[Saved entries]
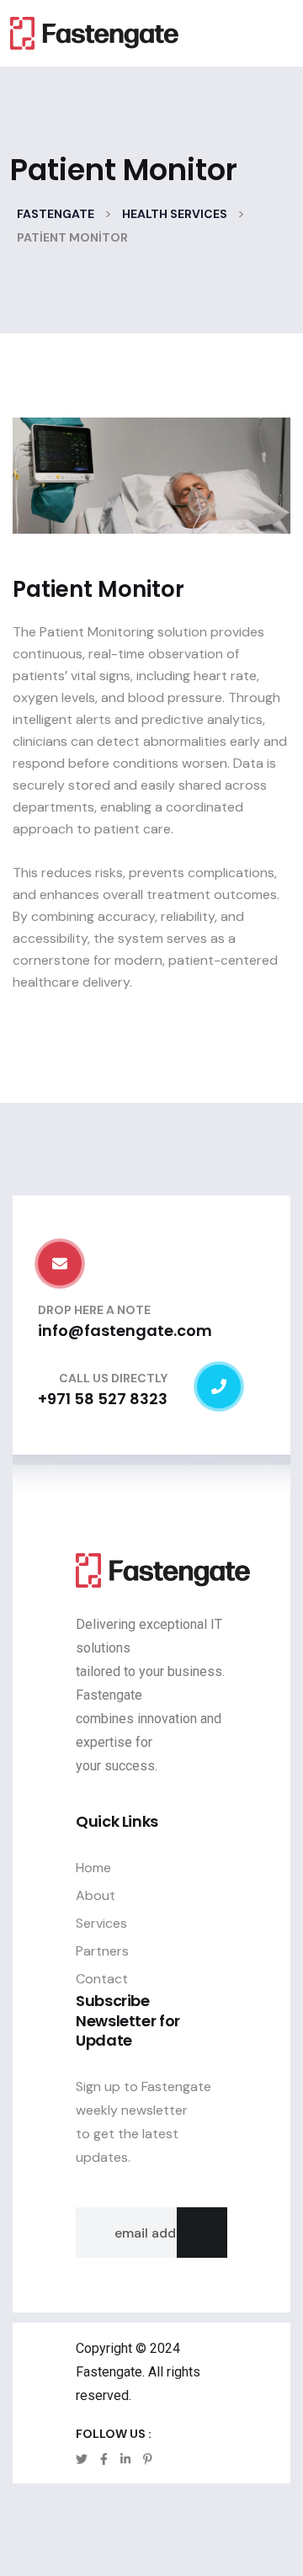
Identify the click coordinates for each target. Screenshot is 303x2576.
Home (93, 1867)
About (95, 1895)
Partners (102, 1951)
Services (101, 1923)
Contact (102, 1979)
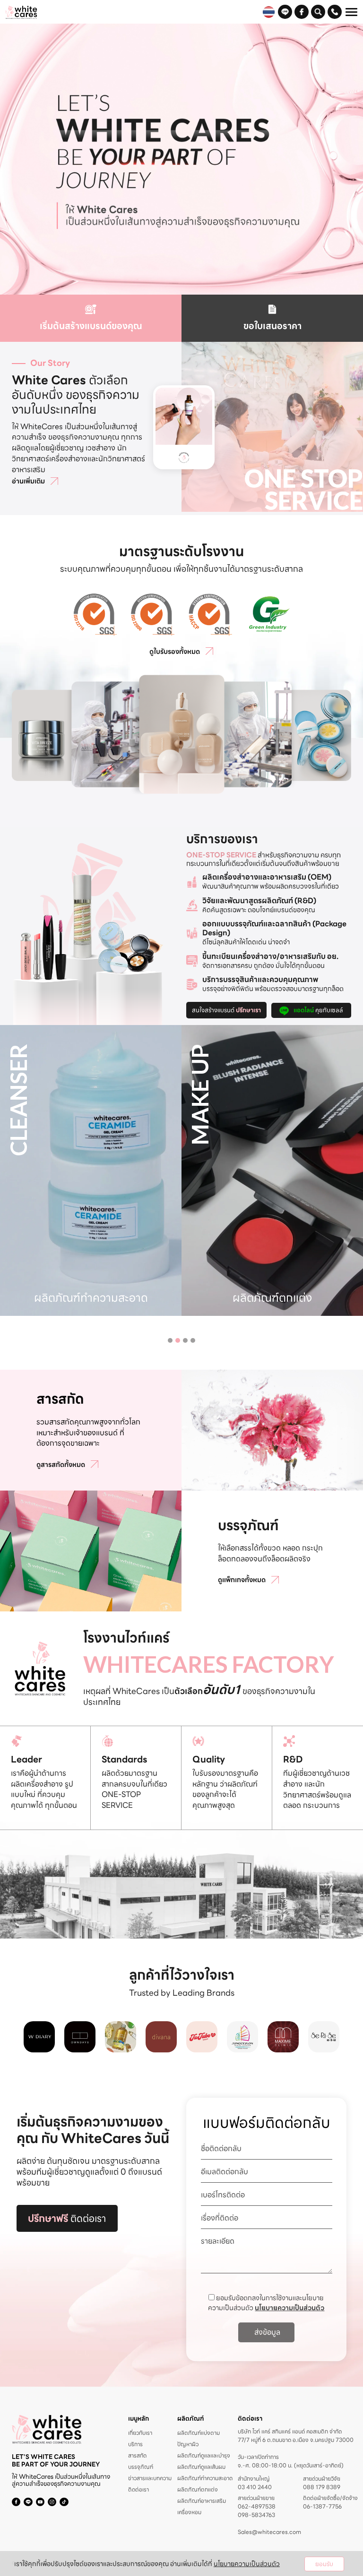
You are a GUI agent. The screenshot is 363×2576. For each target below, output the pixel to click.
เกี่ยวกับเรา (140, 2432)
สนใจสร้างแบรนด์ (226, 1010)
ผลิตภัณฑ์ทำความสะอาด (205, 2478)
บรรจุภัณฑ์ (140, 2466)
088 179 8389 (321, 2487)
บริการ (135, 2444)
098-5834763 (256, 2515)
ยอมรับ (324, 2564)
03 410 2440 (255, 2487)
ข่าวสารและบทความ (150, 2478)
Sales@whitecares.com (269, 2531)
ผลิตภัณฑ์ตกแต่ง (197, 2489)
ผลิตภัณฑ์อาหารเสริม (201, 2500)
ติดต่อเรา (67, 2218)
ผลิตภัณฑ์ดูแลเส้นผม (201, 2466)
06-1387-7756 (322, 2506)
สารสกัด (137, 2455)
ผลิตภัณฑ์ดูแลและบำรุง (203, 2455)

Work request.
Verbatim output of the entries is required, with each image left out.

Answer box.
Identify the click coordinates for each target. Screenshot is 303x2576.
Home (93, 1867)
About (95, 1895)
Partners (102, 1951)
Services (101, 1923)
Contact (102, 1979)
You are a GUI agent. The screenshot is 363×2576. For each target below, output the pixel to click.
เกี่ยวกับเรา (140, 2432)
สนใจสร้างแบรนด์ (226, 1010)
ผลิตภัณฑ์ทำความสะอาด (205, 2478)
บรรจุภัณฑ์ (140, 2466)
088 179 8389 (321, 2487)
บริการ (135, 2444)
098-5834763 (256, 2515)
ยอมรับ (324, 2564)
03 410 2440 (255, 2487)
ข่าวสารและบทความ (150, 2478)
Sales@whitecares.com (269, 2531)
ผลิตภัณฑ์ตกแต่ง (197, 2489)
ผลิตภัณฑ์อาหารเสริม (201, 2500)
ติดต่อเรา (67, 2218)
ผลิตภัณฑ์ดูแลเส้นผม (201, 2466)
06-1387-7756 (322, 2506)
สารสกัด (137, 2455)
ผลิตภัณฑ์ดูแลและบำรุง (203, 2455)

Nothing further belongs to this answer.